Linus Torvalds wrote:

>On Sun, 21 Dec 2003, Manfred Spraul wrote:
>  
>
>>Initially I tried to keep the patch as tiny as possible, thus I avoided 
>>adding an inline function. But Stephen Hemminger convinced me to update 
>>the network code, and thus it didn't matter and I've switched to an 
>>inline function.
>>What do you think about the attached patch?
>>    
>>
>
>Please, NO!
>
>Stuff like this
>
>	-       write_lock_irq(&fasync_lock);
>	+       if (s)
>	+               lock_sock(s);
>	+       else
>	+               spin_lock(&fasync_lock);
>	+
>
>should not be allowed. That's especially true since the choice really is a 
>static one depending on the caller.
>
>Just make the caller do the locking.
>  
>
It's not that simple: the function does
    kmalloc();
    spin_lock();
    use_allocation.
If the caller does the locking, then the kmalloc would have to use 
GFP_ATOMIC, or the caller would have to do the alloc.
But: as far as I can see, these lines usually run under lock_kernel(). 
If this is true, then the spin_lock(&fasync_lock) won't cause any 
scalability regression, and I'll use that lock instead of lock_sock, 
even for network sockets.

--
    Manfred


^ permalink raw reply	[flat|nested] 28+ messages in thread

* Re: [RFC,PATCH] use rcu for fasync_lock
  2003-12-21 21:08       ` Manfred Spraul
@ 2003-12-21 21:19         ` Linus Torvalds
  2003-12-21 21:54           ` Manfred Spraul
  0 siblings, 1 reply; 28+ messages in thread
From: Linus Torvalds @ 2003-12-21 21:19 UTC (permalink / raw)
  To: Manfred Spraul; +Cc: OGAWA Hirofumi, lse-tech, linux-kernel



On Sun, 21 Dec 2003, Manfred Spraul wrote:
> >
> >Just make the caller do the locking.
>
> It's not that simple:

It _is_ that simple.

The choices are:
 - let the caller do the locking
 - make the callee locking be statically determinable

Those are the choices. Your kind of code is not goign to be integrated.

> the function does
>     kmalloc();
>     spin_lock();
>     use_allocation.

This is trivially handled by splitting out the allocation as a separate 
phase. 

Yes, it requires that the caller be changed, but if the choice is between 
insane locking and making a caller change, then the choice is very very 
clear.

> But: as far as I can see, these lines usually run under lock_kernel(). 
> If this is true, then the spin_lock(&fasync_lock) won't cause any 
> scalability regression, and I'll use that lock instead of lock_sock, 
> even for network sockets.

Don't.

Here's a big clue: if you make code worse than it is today, it won't be 
accepted. I don't even see why you'd bother in the first place.

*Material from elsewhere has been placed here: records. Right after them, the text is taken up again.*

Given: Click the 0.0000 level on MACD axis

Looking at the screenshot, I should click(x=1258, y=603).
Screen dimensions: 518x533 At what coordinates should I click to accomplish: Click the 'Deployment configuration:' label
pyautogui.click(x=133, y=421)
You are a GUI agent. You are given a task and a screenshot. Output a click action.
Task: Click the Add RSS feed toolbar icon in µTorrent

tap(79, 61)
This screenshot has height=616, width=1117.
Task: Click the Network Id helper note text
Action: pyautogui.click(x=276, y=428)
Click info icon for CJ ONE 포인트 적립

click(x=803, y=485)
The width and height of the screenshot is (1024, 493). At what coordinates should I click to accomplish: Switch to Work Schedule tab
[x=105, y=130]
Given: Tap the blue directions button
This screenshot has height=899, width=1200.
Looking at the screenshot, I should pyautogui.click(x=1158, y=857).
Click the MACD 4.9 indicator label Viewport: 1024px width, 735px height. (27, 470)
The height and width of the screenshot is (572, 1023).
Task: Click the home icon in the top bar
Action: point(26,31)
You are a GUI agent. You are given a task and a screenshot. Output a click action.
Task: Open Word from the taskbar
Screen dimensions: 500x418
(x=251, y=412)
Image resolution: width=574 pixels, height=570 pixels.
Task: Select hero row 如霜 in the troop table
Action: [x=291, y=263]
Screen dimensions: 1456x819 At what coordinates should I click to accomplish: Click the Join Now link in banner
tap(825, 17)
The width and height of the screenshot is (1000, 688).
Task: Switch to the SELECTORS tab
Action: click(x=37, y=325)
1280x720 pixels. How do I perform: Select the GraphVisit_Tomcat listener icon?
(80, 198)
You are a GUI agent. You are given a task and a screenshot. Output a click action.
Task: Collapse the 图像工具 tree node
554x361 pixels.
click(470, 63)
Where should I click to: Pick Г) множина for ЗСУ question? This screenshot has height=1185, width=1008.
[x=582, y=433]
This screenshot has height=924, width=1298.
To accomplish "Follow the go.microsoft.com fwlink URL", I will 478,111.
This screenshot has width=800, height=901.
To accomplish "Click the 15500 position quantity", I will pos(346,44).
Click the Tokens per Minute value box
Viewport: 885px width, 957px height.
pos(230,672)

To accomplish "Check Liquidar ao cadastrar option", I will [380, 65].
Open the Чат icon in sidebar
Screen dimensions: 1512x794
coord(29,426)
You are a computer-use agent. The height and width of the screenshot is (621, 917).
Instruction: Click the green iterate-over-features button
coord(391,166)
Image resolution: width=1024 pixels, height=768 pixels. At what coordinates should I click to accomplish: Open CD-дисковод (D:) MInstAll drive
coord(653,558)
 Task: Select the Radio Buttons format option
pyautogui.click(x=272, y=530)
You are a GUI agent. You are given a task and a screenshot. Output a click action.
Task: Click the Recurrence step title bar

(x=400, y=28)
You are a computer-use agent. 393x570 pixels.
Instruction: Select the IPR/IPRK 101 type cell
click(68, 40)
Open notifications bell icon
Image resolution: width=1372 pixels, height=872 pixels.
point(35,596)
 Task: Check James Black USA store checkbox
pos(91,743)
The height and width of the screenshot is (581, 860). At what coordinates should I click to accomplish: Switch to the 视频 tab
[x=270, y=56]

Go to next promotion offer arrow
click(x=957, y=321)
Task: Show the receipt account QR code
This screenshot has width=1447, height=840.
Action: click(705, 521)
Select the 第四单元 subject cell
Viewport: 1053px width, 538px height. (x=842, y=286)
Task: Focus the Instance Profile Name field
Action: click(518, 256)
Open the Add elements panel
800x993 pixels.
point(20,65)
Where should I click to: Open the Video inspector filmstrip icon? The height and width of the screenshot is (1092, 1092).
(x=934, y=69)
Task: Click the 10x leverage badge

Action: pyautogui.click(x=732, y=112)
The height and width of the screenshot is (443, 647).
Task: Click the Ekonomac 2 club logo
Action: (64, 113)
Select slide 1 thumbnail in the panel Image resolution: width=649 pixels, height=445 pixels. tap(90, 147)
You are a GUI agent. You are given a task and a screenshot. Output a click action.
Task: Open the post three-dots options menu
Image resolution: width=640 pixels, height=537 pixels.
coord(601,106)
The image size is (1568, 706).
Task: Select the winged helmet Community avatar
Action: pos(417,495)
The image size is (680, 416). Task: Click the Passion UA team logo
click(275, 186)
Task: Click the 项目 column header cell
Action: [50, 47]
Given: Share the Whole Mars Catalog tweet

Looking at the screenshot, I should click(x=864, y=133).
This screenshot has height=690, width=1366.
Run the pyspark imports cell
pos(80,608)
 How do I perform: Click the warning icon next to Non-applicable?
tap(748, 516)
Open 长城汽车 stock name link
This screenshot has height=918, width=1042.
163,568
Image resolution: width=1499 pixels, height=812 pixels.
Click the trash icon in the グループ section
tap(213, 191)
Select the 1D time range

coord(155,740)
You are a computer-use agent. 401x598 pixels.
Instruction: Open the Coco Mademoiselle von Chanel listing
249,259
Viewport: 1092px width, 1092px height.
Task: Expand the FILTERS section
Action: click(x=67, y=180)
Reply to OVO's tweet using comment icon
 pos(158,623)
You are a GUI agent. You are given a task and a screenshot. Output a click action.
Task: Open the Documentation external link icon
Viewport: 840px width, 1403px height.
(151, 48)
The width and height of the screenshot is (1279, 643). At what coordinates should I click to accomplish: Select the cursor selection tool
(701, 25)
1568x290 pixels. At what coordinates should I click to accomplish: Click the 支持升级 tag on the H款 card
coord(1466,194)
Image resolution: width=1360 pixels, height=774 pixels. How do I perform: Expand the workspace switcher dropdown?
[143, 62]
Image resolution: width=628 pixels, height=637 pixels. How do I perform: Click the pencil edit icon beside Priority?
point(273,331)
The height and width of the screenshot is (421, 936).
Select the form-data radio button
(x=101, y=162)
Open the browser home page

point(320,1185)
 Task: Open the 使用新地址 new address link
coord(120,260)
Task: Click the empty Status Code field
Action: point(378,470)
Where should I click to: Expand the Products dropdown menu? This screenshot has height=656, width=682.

So go back to the drawing board, and just do it _right_. Or don't do it at 
all. There's no point to making the code look and behave worse than it 
does today.

		Linus

^ permalink raw reply	[flat|nested] 28+ messages in thread

* Re: [RFC,PATCH] use rcu for fasync_lock
  2003-12-21 21:19         ` Linus Torvalds
@ 2003-12-21 21:54           ` Manfred Spraul
  2003-12-21 22:05             ` Linus Torvalds
  0 siblings, 1 reply; 28+ messages in thread
From: Manfred Spraul @ 2003-12-21 21:54 UTC (permalink / raw)
  To: Linus Torvalds; +Cc: OGAWA Hirofumi, lse-tech, linux-kernel

Linus Torvalds wrote:

>Here's a big clue: if you make code worse than it is today, it won't be 
>accepted. I don't even see why you'd bother in the first place.
>  
>
fasync_helper != kill_fasync
fasync_helper is rare, and usually running under lock_kernel().
kill_fasync is far more common (every pipe_read and _write), I want to 
remove the unconditional read_lock(&global_lock).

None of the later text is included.